> _TO BE DONE_
Write out the items below as a numbered list, one line per number, and leave out any blank lines.

> _INPUT RECORDS_
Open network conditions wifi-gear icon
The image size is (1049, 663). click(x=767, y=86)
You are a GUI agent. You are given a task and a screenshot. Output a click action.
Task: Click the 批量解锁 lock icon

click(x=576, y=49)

> _TASK ANSWER_
1. Open network conditions wifi-gear icon
2. The image size is (1049, 663). click(x=767, y=86)
3. You are a GUI agent. You are given a task and a screenshot. Output a click action.
4. Task: Click the 批量解锁 lock icon
5. click(x=576, y=49)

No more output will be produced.